Contribution aux Assises du 16 juin, Changer de cap en France et en Europe

Thèmes : citoyenneté, minorités ethniques, exclusion politique

Voilà bientôt trente ans la Marche pour l’égalité et contre le racisme avait lieu. L’essentiel des revendications de ses milliers de marcheurs demeure encore sans réponse. De nombreux domaines où l’égalité reste à conquérir, celui du politique est assurément le parent pauvre de leur combat. Et pour cause, même dans la production intellectuelle et scientifique relative à l’exclusion multiforme des Français d’origine étrangère, qualifiés ici de Français d’origine non-européenne, peu d’analyses sont consacrées à leur condition politique. Or l’examen de celle-ci permet d’éclairer sur leur condition de dominés. On sait que le sentiment de domination ne débouche pas forcément sur la volonté de s’affranchir, mais on sait aussi que sans la conscience de la domination, il n’y a pas de lutte pour l’émancipation. Mieux encore, il n’y a pas d’avancées dans la lutte pour l’émancipation d’une catégorie de population sans la connaissance de sa propre domination, car elle seule peut savoir, mieux que tout autre, ce qui fait la singularité de son expérience historique. C’est pourquoi, ces dernières années, grâce à la prise de conscience et à l’action collective des Français d’origine non-européenne, il y a eu des mesures remarquées – mais pas forcément remarquables – des pouvoirs publics pour répondre au problème de leur exclusion politique.

Ces Français font l’objet d’une discrimination institutionnelle et politique dont la permanence est donc due, entre autres, à l’insuffisance de leur implication dans son traitement du double point de vue de la connaissance et de l’action. L’appropriation par les Français d’origine non-européenne de la problématique de leur exclusion politique permet l’introduction de cette problématique dans l’espace public, la rendant ainsi visible et crédible, voire légitime. De ce fait, tant qu’elle était publiquement invisible, la discrimination politique des Français d’origine non-européenne n’existait politiquement pas et, par voie de conséquence, ne constituait pas un problème.

Entrées de texte et d'emplacement d'éléments »

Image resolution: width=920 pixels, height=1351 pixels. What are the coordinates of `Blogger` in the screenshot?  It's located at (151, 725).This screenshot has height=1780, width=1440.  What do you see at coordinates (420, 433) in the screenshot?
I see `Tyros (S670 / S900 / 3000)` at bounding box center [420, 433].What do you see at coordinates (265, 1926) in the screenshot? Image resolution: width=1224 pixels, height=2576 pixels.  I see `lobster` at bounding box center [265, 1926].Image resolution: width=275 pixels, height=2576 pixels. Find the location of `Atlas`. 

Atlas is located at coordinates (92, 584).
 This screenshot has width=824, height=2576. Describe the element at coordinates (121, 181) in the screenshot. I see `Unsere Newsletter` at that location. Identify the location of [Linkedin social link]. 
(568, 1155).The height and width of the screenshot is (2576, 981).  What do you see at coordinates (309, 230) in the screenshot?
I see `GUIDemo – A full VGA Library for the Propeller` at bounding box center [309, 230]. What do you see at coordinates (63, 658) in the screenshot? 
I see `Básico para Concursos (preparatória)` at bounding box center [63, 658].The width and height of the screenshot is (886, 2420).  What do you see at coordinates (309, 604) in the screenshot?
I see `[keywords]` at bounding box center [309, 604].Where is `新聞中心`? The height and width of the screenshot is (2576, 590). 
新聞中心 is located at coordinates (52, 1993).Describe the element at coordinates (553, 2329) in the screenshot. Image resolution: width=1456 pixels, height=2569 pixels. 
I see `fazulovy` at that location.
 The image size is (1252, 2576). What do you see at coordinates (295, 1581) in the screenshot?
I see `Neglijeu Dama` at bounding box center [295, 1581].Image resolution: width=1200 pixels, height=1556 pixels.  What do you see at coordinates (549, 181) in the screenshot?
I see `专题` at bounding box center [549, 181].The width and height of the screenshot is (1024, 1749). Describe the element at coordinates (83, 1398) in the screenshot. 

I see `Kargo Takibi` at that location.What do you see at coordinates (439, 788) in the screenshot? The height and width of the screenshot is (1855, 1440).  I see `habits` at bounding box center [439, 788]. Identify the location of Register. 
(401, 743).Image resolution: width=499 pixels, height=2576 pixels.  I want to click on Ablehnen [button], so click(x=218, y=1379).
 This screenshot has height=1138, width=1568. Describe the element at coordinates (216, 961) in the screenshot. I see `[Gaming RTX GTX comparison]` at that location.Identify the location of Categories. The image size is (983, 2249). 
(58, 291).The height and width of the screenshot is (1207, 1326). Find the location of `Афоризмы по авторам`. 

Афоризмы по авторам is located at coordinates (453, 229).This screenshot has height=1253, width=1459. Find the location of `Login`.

Détails de l'exercice »
Quels thèmes sont indiqués en tête de l'extrait sur l'exclusion politique des Français d'origine non-européenne ? Donnez-les tous.

Réponse attendue »
citoyenneté, minorités ethniques, exclusion politique